Elizabeth David is the most important cookery writer of the past century – she revolutionised the way we, as a nation, think about food.

When Mrs David published her first book in 1950, post-war rationing was still in place and olive oil was only found in chemists in bottles marked “for external use only”.  British housewives were making do with Spam, dried egg and over-boiled cabbage.  David changed all that.

Her books, with their beautiful descriptions of mouth-watering Mediterranean cuisine, introduced the country to the previously unheard of delights of olives, apricots, avocados and basil.
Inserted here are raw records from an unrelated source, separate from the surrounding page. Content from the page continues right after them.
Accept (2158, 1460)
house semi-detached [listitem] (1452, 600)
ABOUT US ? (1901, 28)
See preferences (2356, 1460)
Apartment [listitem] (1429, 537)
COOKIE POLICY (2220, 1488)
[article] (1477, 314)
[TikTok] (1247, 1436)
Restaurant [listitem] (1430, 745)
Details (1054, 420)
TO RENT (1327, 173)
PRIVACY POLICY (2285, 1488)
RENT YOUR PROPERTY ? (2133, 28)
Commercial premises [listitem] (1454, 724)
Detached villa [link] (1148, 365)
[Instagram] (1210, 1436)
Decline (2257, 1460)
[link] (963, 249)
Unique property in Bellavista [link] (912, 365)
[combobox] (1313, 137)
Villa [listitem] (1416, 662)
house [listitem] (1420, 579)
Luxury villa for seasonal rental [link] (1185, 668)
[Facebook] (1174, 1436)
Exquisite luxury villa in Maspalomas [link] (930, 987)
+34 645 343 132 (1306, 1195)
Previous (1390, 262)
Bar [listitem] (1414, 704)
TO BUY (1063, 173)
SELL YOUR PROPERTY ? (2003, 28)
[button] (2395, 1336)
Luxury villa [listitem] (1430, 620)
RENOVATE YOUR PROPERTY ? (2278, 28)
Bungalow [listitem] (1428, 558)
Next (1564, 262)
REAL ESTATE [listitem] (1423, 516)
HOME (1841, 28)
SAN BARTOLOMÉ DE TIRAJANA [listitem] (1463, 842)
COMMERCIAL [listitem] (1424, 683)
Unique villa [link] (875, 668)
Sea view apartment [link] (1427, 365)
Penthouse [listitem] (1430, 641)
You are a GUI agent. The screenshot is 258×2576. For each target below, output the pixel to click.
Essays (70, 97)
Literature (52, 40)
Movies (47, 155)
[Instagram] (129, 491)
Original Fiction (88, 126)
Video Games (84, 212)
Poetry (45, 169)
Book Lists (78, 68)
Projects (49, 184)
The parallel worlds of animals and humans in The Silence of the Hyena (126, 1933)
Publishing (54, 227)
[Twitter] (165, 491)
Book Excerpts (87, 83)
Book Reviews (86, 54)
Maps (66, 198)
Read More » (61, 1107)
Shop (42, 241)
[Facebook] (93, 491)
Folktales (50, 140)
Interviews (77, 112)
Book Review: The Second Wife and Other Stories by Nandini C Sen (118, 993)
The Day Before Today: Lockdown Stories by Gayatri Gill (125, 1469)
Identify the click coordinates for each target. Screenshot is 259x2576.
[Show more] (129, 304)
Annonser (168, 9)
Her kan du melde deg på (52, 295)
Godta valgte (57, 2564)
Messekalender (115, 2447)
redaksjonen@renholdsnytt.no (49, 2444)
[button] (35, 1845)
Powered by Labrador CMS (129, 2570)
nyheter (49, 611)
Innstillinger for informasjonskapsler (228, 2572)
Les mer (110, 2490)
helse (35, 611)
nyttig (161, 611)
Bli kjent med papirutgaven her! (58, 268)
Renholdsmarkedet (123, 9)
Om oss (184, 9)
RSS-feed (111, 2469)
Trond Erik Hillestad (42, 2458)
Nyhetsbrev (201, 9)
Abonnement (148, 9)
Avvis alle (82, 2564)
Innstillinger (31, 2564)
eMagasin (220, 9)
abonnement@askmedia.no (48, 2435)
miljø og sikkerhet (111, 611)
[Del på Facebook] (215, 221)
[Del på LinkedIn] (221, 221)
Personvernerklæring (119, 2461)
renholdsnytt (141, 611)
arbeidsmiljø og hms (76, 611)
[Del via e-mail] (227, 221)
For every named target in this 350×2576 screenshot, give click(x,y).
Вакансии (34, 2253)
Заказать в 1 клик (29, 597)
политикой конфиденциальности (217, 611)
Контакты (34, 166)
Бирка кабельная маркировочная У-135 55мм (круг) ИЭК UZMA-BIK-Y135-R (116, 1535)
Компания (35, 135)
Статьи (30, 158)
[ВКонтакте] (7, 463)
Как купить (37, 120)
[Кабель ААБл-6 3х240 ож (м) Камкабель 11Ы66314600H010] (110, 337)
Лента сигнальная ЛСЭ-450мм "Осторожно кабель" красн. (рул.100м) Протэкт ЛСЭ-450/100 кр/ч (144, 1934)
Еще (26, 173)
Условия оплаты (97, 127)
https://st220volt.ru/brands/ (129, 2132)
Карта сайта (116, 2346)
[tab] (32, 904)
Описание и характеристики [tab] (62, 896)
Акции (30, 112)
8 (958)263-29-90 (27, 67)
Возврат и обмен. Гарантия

This film tells the compelling story of the woman behind the Mrs David persona.  At the heart of the drama is the one true love affair of David’s life – the affair which she claimed drove her to success as a food writer – and the moment where it all came crashing down.

Her misery at losing this great love was so extreme that she suffered a brain haemorrhage, which tragically and ironically robbed her of a full sense of taste.

Shot on location in the UK and Malta, the film stars Catherine McCormack (Spy Game, The Tailor of Panama, Dancing at Lughnasa, The Honest Courtesan, Land Girls, Braveheart) as Elizabeth David.  Greg Wise (Tristram Shandy: A Cock and Bull Story, According to Bex, Sense and Sensibility) plays her long-term lover, Peter Higgins.